- Relator(a)
- Ministro Castro Meira
- Órgão julgador
- Segunda Turma
- Data do julgamento
- 26/06/2012
- Data de publicação
- 21/08/2012
STJ – Acórdão, Rel. Ministro Castro Meira, Segunda Turma, j. 26/06/2012, p. 21/08/2012
ADMINISTRATIVO. PROMOÇÃO AO POSTO DE CAPITÃO POR MEIO DE DECISÃO PRECÁRIA. SENTENÇA CONCESSIVA DA SEGURANÇA REFORMADA EM MENOS DE UM ANO POR ACÓRDÃO COM TRÂNSITO EM JULGADO. TEORIA DO FATO CONSUMADO. INAPLICABILIDADE À ESPÉCIE. 1. O recorrente impetrou o mandado de segurança contra ato tido como coator atribuído ao Governador do Estado de Goiás, por ter sido impedido de concorrer às promoções para o oficialato da Polícia Militar daquele estado.
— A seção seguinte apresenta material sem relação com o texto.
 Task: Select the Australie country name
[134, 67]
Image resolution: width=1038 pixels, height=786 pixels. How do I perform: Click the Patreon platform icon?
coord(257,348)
Agora pugna o impetrante pela aplicação da Teoria do Fato Consumado na espécie, considerando que assumiu o posto de Capitão há mais de quatro anos. 2. A Teoria do Fato consumado aplica-se apenas em situações excepcionalíssimas, nas quais a inércia da Administração ou a morosidade do Judiciário deram ensejo a que situações precárias se consolidassem pelo decurso do tempo. 3. Ainda que o processo administrativo com vistas à exclusão do recorrente do Quadro de Oficiais da Polícia Militar do Estado de Goiás tenha sido concluído apenas em 2009, ou seja, quatro anos após a concessão da liminar, a sentença concessiva da segurança foi cassada em menos de um ano por acórdão com trânsito em julgado. 4. Além disso, o ingresso do autor na corporação esbarrava no óbice do art. 29, inciso VIII, da Lei nº 8.000/75 - Estatuto dos Policiais Militares do Estado de Goiás, por figurar no polo ativo de duas ações penais. 5. A ausência de amparo legal para a promoção ao posto de Capitão, de boa-fé objetiva do impetrante e a necessária situação consolidada pelo tempo obstam a aplicação da Teoria do Fato Consumado. Precedentes do Supremo Tribunal Federal e deste Superior Tribunal de Justiça. 6. Agravo regimental não provido. (AgRg no RMS n. 34.189/GO, relator Ministro Castro Meira, Segunda Turma, julgado em 26/6/2012, DJe de 21/8/2012.)